Dataset records
>>

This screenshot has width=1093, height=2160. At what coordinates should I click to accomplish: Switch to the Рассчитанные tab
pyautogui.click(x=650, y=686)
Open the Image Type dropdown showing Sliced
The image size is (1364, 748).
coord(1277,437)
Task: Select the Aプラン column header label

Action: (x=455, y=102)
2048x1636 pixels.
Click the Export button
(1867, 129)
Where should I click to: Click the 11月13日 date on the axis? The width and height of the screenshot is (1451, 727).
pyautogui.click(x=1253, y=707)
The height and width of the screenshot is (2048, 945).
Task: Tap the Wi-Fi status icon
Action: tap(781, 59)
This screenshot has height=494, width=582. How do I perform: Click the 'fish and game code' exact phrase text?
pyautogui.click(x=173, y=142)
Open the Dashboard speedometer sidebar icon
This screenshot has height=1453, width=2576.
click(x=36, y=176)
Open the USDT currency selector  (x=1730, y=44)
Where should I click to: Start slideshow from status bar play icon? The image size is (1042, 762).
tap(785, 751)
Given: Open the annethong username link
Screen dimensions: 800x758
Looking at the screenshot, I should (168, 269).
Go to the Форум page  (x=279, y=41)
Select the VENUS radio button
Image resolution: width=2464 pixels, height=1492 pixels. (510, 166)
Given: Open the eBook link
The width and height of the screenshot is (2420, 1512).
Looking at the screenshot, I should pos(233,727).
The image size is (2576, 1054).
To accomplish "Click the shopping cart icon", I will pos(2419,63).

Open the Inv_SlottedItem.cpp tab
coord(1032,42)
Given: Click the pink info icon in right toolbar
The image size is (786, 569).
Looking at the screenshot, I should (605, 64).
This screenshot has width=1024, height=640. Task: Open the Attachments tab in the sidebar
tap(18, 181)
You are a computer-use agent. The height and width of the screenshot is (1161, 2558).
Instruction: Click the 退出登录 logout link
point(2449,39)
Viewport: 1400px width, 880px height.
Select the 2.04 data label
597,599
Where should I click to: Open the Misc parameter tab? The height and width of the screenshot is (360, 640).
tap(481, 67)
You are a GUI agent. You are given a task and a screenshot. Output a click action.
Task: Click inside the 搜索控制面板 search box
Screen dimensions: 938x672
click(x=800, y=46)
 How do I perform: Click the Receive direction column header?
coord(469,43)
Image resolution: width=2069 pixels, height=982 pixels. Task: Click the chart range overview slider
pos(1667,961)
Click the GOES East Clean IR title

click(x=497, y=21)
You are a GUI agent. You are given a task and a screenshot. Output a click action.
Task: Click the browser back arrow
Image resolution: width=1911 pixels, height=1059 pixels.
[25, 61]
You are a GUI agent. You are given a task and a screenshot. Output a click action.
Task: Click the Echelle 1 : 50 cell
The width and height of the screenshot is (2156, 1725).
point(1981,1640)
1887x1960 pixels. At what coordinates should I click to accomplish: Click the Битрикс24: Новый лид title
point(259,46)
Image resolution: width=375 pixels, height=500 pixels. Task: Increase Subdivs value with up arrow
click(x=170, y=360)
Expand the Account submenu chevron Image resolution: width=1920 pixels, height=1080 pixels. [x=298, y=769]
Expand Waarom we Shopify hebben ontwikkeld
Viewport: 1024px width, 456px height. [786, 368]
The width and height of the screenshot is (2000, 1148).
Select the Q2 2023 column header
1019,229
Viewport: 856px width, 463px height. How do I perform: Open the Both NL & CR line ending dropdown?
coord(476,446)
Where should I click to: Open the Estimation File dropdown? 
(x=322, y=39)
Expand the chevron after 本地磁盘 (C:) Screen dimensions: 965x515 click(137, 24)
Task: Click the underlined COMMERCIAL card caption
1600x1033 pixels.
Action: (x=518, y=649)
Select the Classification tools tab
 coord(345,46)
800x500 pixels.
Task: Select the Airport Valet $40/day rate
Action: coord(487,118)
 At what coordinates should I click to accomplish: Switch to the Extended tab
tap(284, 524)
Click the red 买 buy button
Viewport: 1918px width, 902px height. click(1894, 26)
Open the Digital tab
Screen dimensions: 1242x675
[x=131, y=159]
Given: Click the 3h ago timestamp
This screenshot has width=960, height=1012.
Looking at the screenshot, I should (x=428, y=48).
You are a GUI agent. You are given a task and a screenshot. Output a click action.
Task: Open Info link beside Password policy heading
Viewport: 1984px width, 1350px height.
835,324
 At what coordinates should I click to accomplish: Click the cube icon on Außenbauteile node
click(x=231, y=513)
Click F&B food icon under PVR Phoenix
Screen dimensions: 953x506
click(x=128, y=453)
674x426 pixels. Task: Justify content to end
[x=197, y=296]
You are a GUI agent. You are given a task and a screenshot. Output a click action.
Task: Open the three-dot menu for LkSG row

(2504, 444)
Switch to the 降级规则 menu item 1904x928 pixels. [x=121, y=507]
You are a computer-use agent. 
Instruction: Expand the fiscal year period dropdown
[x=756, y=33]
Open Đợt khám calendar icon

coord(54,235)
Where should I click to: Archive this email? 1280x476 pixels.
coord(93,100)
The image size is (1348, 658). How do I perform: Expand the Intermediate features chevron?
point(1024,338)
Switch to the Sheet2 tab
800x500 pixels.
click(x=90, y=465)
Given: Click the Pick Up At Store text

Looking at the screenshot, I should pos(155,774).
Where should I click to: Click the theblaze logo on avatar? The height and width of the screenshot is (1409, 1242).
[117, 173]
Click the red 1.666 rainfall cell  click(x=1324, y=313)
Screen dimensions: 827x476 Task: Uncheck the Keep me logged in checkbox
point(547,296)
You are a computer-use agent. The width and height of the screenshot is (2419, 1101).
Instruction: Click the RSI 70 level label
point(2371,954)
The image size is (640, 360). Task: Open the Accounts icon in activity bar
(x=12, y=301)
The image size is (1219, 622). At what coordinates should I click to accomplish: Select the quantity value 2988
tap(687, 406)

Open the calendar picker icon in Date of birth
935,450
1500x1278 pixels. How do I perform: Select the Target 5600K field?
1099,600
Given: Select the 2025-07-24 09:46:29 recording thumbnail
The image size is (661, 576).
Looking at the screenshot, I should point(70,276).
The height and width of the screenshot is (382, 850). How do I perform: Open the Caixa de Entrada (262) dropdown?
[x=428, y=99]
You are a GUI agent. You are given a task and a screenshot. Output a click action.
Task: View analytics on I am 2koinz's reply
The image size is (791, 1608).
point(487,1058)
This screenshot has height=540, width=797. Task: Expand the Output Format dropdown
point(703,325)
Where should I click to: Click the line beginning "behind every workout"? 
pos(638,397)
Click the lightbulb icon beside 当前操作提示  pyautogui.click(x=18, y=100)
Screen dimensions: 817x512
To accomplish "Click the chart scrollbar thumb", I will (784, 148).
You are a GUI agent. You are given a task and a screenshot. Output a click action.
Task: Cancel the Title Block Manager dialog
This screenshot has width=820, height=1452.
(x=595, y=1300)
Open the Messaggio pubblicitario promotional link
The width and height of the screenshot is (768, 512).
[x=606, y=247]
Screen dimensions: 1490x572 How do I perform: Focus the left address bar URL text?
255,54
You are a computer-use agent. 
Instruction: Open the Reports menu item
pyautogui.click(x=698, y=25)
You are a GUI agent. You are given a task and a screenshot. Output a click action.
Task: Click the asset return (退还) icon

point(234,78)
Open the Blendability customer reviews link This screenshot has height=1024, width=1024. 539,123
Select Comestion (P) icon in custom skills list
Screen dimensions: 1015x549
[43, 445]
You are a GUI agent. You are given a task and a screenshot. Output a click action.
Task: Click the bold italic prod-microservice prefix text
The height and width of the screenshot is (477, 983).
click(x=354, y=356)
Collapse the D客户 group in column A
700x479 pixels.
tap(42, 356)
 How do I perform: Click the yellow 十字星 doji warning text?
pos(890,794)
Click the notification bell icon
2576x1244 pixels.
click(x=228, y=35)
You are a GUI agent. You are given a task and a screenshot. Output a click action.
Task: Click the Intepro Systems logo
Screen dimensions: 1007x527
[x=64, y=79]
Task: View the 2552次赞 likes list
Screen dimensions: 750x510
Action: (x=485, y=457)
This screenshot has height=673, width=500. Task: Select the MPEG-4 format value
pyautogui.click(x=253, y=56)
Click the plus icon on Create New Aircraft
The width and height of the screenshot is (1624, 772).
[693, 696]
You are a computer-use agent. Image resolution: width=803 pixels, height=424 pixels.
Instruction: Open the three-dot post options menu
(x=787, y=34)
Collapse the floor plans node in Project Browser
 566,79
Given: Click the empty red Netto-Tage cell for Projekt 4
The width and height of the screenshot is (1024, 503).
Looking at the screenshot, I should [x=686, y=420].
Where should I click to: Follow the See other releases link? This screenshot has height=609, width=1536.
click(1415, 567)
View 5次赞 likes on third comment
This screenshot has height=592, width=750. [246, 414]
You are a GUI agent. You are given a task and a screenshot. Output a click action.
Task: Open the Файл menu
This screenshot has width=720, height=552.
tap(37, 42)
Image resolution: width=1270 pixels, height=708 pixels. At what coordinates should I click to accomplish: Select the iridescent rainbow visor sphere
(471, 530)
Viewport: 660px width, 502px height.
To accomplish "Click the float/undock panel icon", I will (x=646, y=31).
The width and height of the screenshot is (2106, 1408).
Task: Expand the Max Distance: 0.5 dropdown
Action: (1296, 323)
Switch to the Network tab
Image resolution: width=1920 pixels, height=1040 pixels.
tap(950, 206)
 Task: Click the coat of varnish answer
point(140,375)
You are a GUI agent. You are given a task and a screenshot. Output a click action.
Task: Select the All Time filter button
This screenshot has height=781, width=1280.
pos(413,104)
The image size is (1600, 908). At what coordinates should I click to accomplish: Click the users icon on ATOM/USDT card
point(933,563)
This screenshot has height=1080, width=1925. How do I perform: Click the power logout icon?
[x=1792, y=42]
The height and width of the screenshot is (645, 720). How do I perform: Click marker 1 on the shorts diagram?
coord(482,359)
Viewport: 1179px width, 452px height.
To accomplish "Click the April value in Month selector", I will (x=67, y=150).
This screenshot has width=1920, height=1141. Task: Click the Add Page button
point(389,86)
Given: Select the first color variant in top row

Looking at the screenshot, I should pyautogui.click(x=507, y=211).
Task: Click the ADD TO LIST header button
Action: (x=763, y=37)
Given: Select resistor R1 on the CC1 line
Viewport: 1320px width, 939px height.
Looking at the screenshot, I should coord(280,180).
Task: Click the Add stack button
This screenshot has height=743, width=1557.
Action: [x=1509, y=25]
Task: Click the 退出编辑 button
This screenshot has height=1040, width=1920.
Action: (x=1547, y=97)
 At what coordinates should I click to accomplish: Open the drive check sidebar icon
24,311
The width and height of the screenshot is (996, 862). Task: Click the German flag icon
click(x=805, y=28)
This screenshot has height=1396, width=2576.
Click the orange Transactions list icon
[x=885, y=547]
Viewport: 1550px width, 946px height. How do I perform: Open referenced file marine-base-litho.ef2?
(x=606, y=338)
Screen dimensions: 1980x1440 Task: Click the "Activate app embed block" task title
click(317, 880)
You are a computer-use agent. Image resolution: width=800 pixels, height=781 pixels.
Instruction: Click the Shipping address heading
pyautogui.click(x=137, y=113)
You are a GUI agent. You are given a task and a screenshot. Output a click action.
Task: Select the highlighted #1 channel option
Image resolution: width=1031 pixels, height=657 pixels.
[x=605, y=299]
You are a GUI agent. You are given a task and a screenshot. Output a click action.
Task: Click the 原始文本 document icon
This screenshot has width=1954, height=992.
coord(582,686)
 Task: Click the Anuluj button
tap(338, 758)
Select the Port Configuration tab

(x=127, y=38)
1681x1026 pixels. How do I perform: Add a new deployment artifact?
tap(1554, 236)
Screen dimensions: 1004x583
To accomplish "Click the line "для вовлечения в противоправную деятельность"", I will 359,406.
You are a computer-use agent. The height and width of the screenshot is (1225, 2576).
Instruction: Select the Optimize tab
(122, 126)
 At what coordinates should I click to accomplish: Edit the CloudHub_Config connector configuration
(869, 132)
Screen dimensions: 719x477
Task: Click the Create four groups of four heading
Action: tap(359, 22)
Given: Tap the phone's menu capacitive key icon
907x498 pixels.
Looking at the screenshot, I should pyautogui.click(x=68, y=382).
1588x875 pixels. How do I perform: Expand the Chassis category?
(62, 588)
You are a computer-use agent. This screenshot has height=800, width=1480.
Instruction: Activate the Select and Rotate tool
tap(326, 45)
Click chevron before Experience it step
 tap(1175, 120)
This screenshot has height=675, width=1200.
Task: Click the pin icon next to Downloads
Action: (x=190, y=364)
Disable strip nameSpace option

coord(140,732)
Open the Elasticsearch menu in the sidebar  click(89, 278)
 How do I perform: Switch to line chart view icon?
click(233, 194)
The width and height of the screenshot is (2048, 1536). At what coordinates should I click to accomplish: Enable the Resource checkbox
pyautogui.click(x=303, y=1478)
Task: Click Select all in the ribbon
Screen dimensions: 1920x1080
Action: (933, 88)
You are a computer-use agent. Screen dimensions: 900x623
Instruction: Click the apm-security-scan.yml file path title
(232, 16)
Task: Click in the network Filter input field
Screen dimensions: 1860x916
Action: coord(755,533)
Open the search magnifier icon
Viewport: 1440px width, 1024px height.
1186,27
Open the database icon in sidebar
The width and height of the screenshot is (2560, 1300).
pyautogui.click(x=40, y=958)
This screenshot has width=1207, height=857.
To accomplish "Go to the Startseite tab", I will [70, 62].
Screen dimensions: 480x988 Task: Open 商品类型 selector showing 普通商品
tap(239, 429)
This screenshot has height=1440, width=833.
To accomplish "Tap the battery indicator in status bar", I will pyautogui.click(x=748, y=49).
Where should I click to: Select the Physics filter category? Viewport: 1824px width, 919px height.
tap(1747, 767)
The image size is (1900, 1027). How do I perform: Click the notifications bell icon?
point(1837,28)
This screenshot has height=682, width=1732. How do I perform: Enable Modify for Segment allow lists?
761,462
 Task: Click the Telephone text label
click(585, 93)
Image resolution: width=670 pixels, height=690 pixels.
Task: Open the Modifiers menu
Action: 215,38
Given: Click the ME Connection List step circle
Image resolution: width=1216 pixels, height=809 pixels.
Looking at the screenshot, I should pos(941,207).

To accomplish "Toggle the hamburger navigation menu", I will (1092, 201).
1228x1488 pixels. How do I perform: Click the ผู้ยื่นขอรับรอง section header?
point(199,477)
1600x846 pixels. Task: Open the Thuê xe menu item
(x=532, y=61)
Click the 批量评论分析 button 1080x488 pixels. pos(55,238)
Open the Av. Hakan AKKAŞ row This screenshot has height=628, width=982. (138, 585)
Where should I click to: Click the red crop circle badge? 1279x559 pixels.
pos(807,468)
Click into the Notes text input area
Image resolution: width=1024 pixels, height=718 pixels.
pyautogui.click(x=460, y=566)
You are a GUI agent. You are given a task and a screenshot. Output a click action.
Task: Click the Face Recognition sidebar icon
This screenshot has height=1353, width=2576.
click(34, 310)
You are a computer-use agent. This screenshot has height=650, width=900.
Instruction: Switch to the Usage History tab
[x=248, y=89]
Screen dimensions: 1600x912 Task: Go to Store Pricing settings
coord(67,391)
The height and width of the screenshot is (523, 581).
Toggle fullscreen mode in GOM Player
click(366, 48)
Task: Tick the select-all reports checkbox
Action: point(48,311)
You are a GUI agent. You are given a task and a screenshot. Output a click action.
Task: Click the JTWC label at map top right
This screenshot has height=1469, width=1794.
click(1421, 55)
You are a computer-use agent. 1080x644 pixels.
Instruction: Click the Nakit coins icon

<<

**What you will do**
Reproduce the lines of the data verbatim, starting at the line containing "This screenshot has width=1920, height=1141." and ending after the line containing "pyautogui.click(x=137, y=113)".

**Solution to this exercise**
This screenshot has width=1920, height=1141. Task: Click the Add Page button
point(389,86)
Given: Select the first color variant in top row

Looking at the screenshot, I should pyautogui.click(x=507, y=211).
Task: Click the ADD TO LIST header button
Action: (x=763, y=37)
Given: Select resistor R1 on the CC1 line
Viewport: 1320px width, 939px height.
Looking at the screenshot, I should coord(280,180).
Task: Click the Add stack button
This screenshot has height=743, width=1557.
Action: [x=1509, y=25]
Task: Click the 退出编辑 button
This screenshot has height=1040, width=1920.
Action: (x=1547, y=97)
 At what coordinates should I click to accomplish: Open the drive check sidebar icon
24,311
The width and height of the screenshot is (996, 862). Task: Click the German flag icon
click(x=805, y=28)
This screenshot has height=1396, width=2576.
Click the orange Transactions list icon
[x=885, y=547]
Viewport: 1550px width, 946px height. How do I perform: Open referenced file marine-base-litho.ef2?
(x=606, y=338)
Screen dimensions: 1980x1440 Task: Click the "Activate app embed block" task title
click(317, 880)
You are a computer-use agent. Image resolution: width=800 pixels, height=781 pixels.
Instruction: Click the Shipping address heading
pyautogui.click(x=137, y=113)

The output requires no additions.